SUPPLIED MATERIAL →
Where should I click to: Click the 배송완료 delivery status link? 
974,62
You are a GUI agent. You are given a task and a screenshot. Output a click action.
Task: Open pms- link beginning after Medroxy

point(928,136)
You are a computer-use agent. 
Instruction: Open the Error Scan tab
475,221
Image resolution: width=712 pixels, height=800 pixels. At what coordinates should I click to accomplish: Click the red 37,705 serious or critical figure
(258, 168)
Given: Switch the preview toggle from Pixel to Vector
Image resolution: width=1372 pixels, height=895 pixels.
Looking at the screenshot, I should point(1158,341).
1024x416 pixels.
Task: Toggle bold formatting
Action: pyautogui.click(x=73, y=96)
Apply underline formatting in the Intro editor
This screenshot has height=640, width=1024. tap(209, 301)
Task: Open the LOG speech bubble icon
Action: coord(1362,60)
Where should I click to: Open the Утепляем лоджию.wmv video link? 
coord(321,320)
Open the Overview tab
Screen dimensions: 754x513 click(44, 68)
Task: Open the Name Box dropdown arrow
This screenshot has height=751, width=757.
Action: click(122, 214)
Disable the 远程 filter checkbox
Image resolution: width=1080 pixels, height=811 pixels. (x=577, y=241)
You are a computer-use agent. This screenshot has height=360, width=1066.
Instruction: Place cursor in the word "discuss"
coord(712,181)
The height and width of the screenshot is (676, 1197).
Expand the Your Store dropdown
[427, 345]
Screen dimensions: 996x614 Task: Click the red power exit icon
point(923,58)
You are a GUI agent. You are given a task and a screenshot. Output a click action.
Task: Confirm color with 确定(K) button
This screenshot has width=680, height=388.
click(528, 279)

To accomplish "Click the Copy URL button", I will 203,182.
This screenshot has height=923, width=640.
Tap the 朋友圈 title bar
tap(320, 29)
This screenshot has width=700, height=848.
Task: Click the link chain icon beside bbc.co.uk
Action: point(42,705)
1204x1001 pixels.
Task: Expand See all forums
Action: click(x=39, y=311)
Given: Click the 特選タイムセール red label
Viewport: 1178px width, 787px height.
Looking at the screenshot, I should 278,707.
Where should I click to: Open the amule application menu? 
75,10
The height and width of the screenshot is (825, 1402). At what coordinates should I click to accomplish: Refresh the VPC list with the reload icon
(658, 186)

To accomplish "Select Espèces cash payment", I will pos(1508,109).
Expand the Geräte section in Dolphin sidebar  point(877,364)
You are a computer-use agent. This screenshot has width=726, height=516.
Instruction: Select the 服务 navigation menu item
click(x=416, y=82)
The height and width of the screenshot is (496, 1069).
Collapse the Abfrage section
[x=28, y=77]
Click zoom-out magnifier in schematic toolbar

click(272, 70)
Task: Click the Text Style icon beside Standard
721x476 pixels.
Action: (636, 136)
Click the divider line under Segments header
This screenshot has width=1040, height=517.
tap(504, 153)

EXERCISE GOAL → An exact copy of every entry is what is needed here.

COMPLETED TASK →
Where should I click to: Click the 배송완료 delivery status link? 
974,62
You are a GUI agent. You are given a task and a screenshot. Output a click action.
Task: Open pms- link beginning after Medroxy

point(928,136)
You are a computer-use agent. 
Instruction: Open the Error Scan tab
475,221
Image resolution: width=712 pixels, height=800 pixels. At what coordinates should I click to accomplish: Click the red 37,705 serious or critical figure
(258, 168)
Given: Switch the preview toggle from Pixel to Vector
Image resolution: width=1372 pixels, height=895 pixels.
Looking at the screenshot, I should point(1158,341).
1024x416 pixels.
Task: Toggle bold formatting
Action: pyautogui.click(x=73, y=96)
Apply underline formatting in the Intro editor
This screenshot has height=640, width=1024. tap(209, 301)
Task: Open the LOG speech bubble icon
Action: coord(1362,60)
Where should I click to: Open the Утепляем лоджию.wmv video link? 
coord(321,320)
Open the Overview tab
Screen dimensions: 754x513 click(44, 68)
Task: Open the Name Box dropdown arrow
This screenshot has height=751, width=757.
Action: click(122, 214)
Disable the 远程 filter checkbox
Image resolution: width=1080 pixels, height=811 pixels. (x=577, y=241)
You are a computer-use agent. This screenshot has height=360, width=1066.
Instruction: Place cursor in the word "discuss"
coord(712,181)
The height and width of the screenshot is (676, 1197).
Expand the Your Store dropdown
[427, 345]
Screen dimensions: 996x614 Task: Click the red power exit icon
point(923,58)
You are a GUI agent. You are given a task and a screenshot. Output a click action.
Task: Confirm color with 确定(K) button
This screenshot has width=680, height=388.
click(528, 279)

To accomplish "Click the Copy URL button", I will 203,182.
This screenshot has height=923, width=640.
Tap the 朋友圈 title bar
tap(320, 29)
This screenshot has width=700, height=848.
Task: Click the link chain icon beside bbc.co.uk
Action: point(42,705)
1204x1001 pixels.
Task: Expand See all forums
Action: click(x=39, y=311)
Given: Click the 特選タイムセール red label
Viewport: 1178px width, 787px height.
Looking at the screenshot, I should 278,707.
Where should I click to: Open the amule application menu? 
75,10
The height and width of the screenshot is (825, 1402). At what coordinates should I click to accomplish: Refresh the VPC list with the reload icon
(658, 186)

To accomplish "Select Espèces cash payment", I will pos(1508,109).
Expand the Geräte section in Dolphin sidebar  point(877,364)
You are a computer-use agent. This screenshot has width=726, height=516.
Instruction: Select the 服务 navigation menu item
click(x=416, y=82)
The height and width of the screenshot is (496, 1069).
Collapse the Abfrage section
[x=28, y=77]
Click zoom-out magnifier in schematic toolbar

click(272, 70)
Task: Click the Text Style icon beside Standard
721x476 pixels.
Action: (636, 136)
Click the divider line under Segments header
This screenshot has width=1040, height=517.
tap(504, 153)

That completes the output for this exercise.